* **Activity**
Exactly transcribe the line that holds "Where should I" and every remaining line of the records, up to and including the final one, with nothing else.

Excerpts from a dataset:
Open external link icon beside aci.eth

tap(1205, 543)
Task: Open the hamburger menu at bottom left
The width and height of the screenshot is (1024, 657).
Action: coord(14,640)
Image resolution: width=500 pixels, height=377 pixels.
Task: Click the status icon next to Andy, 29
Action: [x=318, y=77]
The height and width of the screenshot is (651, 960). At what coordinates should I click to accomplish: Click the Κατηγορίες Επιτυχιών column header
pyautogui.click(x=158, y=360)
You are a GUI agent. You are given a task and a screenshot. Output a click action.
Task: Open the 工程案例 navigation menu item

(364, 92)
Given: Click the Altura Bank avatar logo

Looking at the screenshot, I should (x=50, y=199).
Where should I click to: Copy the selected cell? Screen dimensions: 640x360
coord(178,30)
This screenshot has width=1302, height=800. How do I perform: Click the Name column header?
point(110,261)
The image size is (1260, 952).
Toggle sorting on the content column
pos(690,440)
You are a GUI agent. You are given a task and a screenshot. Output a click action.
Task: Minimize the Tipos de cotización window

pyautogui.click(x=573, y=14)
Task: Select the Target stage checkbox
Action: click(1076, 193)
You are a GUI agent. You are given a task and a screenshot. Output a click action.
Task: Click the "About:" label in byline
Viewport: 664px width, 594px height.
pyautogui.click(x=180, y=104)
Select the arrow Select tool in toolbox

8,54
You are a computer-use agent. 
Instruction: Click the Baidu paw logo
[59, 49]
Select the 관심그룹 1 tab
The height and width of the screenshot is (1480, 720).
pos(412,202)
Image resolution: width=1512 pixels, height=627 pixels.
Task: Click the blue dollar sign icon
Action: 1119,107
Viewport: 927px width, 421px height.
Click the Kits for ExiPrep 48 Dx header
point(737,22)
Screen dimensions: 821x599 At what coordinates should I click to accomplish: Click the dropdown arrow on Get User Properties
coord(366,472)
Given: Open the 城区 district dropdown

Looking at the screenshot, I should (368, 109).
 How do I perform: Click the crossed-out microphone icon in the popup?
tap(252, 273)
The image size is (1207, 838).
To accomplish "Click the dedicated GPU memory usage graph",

* **Answer to this exercise**
Where should I click to: Copy the selected cell? Screen dimensions: 640x360
coord(178,30)
This screenshot has width=1302, height=800. How do I perform: Click the Name column header?
point(110,261)
The image size is (1260, 952).
Toggle sorting on the content column
pos(690,440)
You are a GUI agent. You are given a task and a screenshot. Output a click action.
Task: Minimize the Tipos de cotización window

pyautogui.click(x=573, y=14)
Task: Select the Target stage checkbox
Action: click(1076, 193)
You are a GUI agent. You are given a task and a screenshot. Output a click action.
Task: Click the "About:" label in byline
Viewport: 664px width, 594px height.
pyautogui.click(x=180, y=104)
Select the arrow Select tool in toolbox

8,54
You are a computer-use agent. 
Instruction: Click the Baidu paw logo
[59, 49]
Select the 관심그룹 1 tab
The height and width of the screenshot is (1480, 720).
pos(412,202)
Image resolution: width=1512 pixels, height=627 pixels.
Task: Click the blue dollar sign icon
Action: 1119,107
Viewport: 927px width, 421px height.
Click the Kits for ExiPrep 48 Dx header
point(737,22)
Screen dimensions: 821x599 At what coordinates should I click to accomplish: Click the dropdown arrow on Get User Properties
coord(366,472)
Given: Open the 城区 district dropdown

Looking at the screenshot, I should (368, 109).
 How do I perform: Click the crossed-out microphone icon in the popup?
tap(252, 273)
The image size is (1207, 838).
To accomplish "Click the dedicated GPU memory usage graph",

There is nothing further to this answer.